Be careful if you mix A Spike Shotgun with this stuff. UnFuckin believable. Started with pyramid squats(maxed at 435), sissy squats were next with a 45 pound plate(3sets till puke meter hit) followed by super set of one legged extensions,and 45 degree calf raises( 3 sets) Now the kicker.

While my training partner wasn’t too keen on my idea as a finisher(Hack Squats @ 305 till failure) he agreed. 38 reps non stop!! I still felt great afterwards as he was calling me an asshole. This stuff is the shit and I rarely go ape shit over ANY supp. The hell with all the questions just shut up and buy some! By the way all this was done in 55 MIN!!

FWIW,

I’ve been using it for about 2 weeks now. No “buzz” or bouncing around the gym, but little things starting to get my attention:

*Not feeling wiped at end of workout.

*On last move, I start to think “Time’s running out; I need to do more!” and if, say, we’re doing a biceps move, I’ll alternate it with triceps work; plenty of energy for it.

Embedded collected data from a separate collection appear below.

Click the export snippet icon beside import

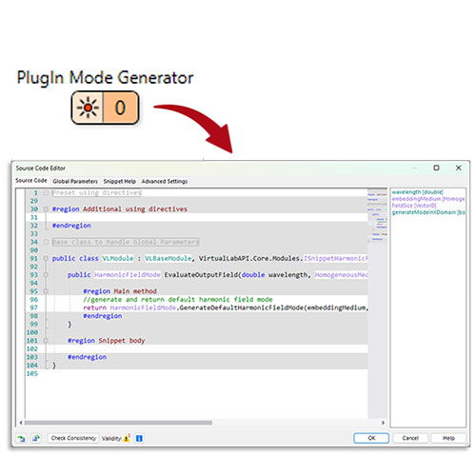36,438
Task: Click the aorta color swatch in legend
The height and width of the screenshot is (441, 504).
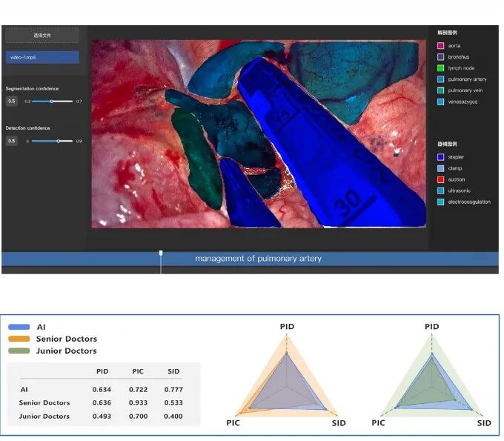Action: pyautogui.click(x=441, y=46)
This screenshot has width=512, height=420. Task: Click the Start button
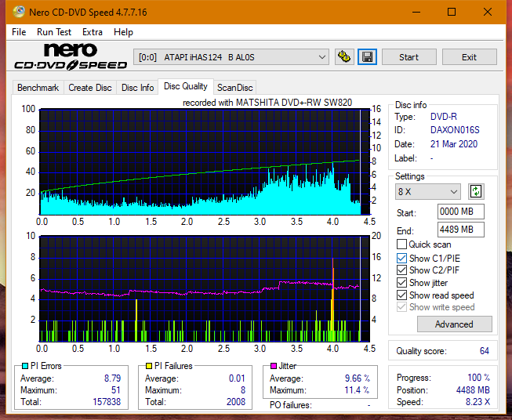pos(409,57)
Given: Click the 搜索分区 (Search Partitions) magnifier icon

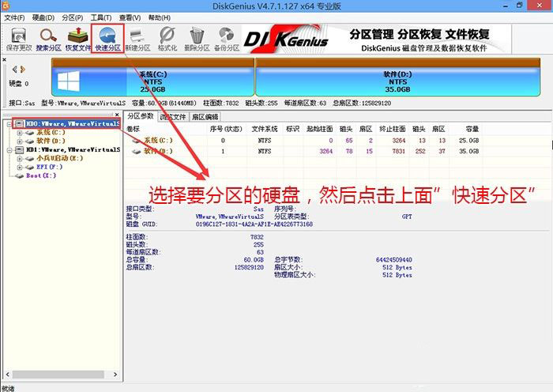Looking at the screenshot, I should coord(48,38).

*Yesterday, doing O-Bar biceps curls, my lifting partner added some weight for the second set, did his set, I did mine; then he started to take off the extra plates. I said “WTF?” He thought the original weight was sufficient, after all; I disagreed, and we stuck with the higher weight. I am accustomed to him being 10-20% stronger than me on everything we do. But yesterday I wanted (at the end of the workout) to keep pushing myself more.

*Monday, woke up feeling burned out and miserable (25 hours spent at work over weekend, due to network troubles); went in and hit a PR on decline bench.

*No soreness after leg days.

The personal anecdotes are adding up. After the first day or two, I didn’t want to rule out the placebo affect. After two weeks and several different workouts, including under some stressful conditions, I’m convinced there’s something to this.

NOW I’m wondering about the notion that it will cause body composition changes. My 1.5-year “bulk” is ending soon, and I want to be in the best possible shape when I turn 50 in May. Hoping this will help in that goal.

Well done, Biotest.

[quote]TShaw wrote:
FWIW,

I’ve been using it for about 2 weeks now. No “buzz” or bouncing around the gym, but little things starting to get my attention:

*Not feeling wiped at end of workout.

*On last move, I start to think “Time’s running out; I need to do more!” and if, say, we’re doing a biceps move, I’ll alternate it with triceps work; plenty of energy for it.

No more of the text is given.